0

I would like to extract the fitted values from my bam() model in order to be able to plot the figures in either prism or with ggplot. I use GAM to model brain responses in EEG data, the data are thus many 400ms time series of four different categories. The model contains a by-factor for these categories(uV ~ s(time, by = CatInt)). I would like to get the fitted values for these 4 categories separately. I found the function fitted() or fitted.values() but this just outputs a string with the same length as the number of data points I put into the model, while I would like one average for the data over time per category. Ideally it would include either SD, SE or CI. Is this possible?

Ekatef
  • 1,061
  • 1
  • 9
  • 12
R Kat
  • 3
  • 1
  • Welcome to SO! It seems, that you are looking for the `summary( )` function. Unfortunately, it is difficult to give a more specific answer, unless you provide the data to reproduce the problem. You may find [this guidance](https://stackoverflow.com/help/minimal-reproducible-example) helpful to formulate the questions more precisely. – Ekatef Jul 15 '19 at 13:47
  • Thanks for your fast response. It is difficult to provide data as I work with massive datasets. Only one trial would already be 200 datapoints (and I have 10.000 trials). I am familiar with the summary function, this indeed gives me information about the smooth terms of the different categories, but not the actual fitted non-linear pattern. It gives me this: – R Kat Jul 16 '19 at 06:25
  • Approximate significance of smooth terms: edf Ref.df F p-value s(Time):CatIntDev_High 44.554 46.83 251.074 < 2e-16 *** s(Time):CatIntDev_Low 38.240 41.85 106.552 < 2e-16 *** s(Time):CatIntStd_High 45.897 47.51 2400.426 < 2e-16 *** s(Time):CatIntStd_Low 44.355 46.72 664.190 < 2e-16 *** – R Kat Jul 16 '19 at 06:28
  • 1
    I would like to plot different combinations of the non-linear patterns of these four categories in the same plot. I can plot the non-linear pattern of one category with plot(m1,select =X), with select being 1-4 depending on the line you want to plot. But it doesnt allow me to plot two at the same time. That's why I want to extract the data of these non-linear patterns so that I can plot them elsewhere. – R Kat Jul 16 '19 at 06:31
  • Ok, thank you for clarification. Have a look on the answer bellow, please. – Ekatef Jul 16 '19 at 13:27
  • Probably, the detailed answer https://stackoverflow.com/a/15843897/8465924 on a similar question will be also helpful for you. – Ekatef Jul 16 '19 at 13:29
  • I'm reasonably sure the model you are fitting is wrong.
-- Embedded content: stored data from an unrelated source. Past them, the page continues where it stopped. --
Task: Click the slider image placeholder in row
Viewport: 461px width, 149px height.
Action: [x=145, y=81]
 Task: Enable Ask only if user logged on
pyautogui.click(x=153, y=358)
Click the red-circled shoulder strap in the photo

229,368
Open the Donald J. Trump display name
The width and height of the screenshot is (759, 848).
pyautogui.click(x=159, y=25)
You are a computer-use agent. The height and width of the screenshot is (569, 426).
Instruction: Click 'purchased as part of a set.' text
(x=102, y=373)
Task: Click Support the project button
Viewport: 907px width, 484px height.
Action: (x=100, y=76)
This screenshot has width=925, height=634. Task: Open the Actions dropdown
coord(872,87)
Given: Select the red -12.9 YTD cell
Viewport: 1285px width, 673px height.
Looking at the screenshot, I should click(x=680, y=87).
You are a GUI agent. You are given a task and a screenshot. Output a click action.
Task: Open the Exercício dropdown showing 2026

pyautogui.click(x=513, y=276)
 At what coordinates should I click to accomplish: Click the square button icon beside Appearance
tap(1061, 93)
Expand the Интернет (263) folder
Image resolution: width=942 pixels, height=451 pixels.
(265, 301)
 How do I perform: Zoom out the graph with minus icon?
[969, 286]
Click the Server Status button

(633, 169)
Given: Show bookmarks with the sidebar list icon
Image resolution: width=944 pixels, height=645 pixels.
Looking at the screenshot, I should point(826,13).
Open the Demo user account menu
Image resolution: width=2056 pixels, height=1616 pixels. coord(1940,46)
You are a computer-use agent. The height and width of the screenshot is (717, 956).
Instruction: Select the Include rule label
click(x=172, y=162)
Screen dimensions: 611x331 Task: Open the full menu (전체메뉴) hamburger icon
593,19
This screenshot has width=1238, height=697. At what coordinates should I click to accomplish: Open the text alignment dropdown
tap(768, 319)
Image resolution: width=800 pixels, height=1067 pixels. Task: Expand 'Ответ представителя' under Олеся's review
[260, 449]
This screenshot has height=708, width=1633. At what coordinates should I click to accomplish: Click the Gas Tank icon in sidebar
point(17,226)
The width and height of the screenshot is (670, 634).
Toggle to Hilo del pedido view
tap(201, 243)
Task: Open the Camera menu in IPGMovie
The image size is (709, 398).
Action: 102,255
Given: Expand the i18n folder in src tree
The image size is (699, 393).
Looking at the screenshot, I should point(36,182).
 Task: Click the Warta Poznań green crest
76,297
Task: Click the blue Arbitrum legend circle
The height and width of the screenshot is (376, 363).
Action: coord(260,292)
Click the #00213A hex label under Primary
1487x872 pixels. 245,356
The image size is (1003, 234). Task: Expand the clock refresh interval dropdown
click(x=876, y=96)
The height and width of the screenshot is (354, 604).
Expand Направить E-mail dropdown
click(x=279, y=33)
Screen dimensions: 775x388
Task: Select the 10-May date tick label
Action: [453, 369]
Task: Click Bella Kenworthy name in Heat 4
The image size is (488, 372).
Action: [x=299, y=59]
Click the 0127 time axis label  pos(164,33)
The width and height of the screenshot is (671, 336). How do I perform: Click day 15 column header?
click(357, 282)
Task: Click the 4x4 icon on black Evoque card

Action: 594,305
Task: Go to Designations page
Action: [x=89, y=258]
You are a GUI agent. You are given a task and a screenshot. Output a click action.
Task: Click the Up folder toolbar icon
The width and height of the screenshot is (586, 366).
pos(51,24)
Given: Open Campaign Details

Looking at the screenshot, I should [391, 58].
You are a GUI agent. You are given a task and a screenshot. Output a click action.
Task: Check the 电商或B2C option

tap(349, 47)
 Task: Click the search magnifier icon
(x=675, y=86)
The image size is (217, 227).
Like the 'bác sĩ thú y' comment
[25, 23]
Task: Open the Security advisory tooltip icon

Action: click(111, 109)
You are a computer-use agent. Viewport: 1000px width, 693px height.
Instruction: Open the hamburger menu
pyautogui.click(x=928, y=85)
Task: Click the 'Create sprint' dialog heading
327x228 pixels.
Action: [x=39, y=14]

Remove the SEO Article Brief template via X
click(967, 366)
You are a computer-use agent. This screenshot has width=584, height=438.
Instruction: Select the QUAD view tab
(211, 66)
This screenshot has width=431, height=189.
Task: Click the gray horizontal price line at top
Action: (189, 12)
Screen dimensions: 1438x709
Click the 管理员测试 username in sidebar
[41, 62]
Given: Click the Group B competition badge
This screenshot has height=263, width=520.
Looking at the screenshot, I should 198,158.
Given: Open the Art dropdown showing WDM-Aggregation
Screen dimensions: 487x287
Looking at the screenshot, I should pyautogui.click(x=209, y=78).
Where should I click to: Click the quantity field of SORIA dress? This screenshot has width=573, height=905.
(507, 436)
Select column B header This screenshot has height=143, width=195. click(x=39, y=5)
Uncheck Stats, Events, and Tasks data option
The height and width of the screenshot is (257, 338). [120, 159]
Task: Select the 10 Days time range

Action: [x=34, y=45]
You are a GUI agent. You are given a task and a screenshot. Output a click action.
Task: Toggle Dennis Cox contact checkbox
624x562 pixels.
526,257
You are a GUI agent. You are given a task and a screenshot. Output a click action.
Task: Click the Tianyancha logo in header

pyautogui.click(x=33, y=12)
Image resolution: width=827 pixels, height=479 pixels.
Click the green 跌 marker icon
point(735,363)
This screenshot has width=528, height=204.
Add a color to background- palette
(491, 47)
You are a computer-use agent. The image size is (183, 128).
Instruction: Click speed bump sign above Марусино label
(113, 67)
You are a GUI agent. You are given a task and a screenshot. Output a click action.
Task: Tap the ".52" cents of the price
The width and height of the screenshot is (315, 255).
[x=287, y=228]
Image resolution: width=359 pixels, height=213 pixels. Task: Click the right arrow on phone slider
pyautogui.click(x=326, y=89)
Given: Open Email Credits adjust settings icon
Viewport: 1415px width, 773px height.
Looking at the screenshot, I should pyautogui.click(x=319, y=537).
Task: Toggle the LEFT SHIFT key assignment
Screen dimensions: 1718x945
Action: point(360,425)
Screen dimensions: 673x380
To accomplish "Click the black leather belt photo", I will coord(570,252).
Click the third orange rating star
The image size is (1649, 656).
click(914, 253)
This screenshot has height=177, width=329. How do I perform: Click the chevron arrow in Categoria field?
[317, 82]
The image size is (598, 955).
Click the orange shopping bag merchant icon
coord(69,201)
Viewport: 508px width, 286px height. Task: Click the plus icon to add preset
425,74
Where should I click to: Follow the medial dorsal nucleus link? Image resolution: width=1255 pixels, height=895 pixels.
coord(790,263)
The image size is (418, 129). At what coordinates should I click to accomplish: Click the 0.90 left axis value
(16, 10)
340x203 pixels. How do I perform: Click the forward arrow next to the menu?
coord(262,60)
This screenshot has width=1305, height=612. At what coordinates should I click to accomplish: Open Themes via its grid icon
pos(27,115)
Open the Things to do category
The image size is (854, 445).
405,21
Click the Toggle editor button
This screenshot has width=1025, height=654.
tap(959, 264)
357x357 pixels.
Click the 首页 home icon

You need to include the `CatInt` effect as a fixed effect (or random effect depending on the setting, though here you do want the former) because the smooths are centred at 0 and don't include the differences in means of the response for the respective levels. Your model should be: `uV ~ CatInt + s(time, by = CatInt)`, assuming that `CatInt` is a factor. – Gavin Simpson Jul 16 '19 at 15:46
  • Thanks Gavin, my model does indeed include that, and random effects and auto-correlation correction. I left that out to make it a bit shorter as I thought it was not directly relevant for my question, I'm sorry. Thanks a lot for alerting me :) – R Kat Jul 17 '19 at 06:25
  • Oh, OK; in that case, the answer below by @Ekatef will get you a partial effect plot, which may be what you want if you don't care so much (for this particular visualisation) how the groups vary in their intercepts but only how they vary about their respective intercepts. If you do want actual predictions (the smooth on the correct scale, including group means etc) then you will need to use `predict()` and provide `newdata` the covariate combinations you want to draw at (say grid of points over `time` repeated for each level of the factor), or `vis.gam()` which helps with this. – Gavin Simpson Jul 17 '19 at 19:43
  • With `predict()` and possibly `vis.gam()` you'll need to provide a dummy random effect level otherwise *mgcv* will complain about you not providing all covariates used in fitting, but then you'll need to exclude it's effect from the predictions. – Gavin Simpson Jul 17 '19 at 19:45

1 Answers1

0

If you are interested in customization of the plot.gam() output, you may keep the plot as an object.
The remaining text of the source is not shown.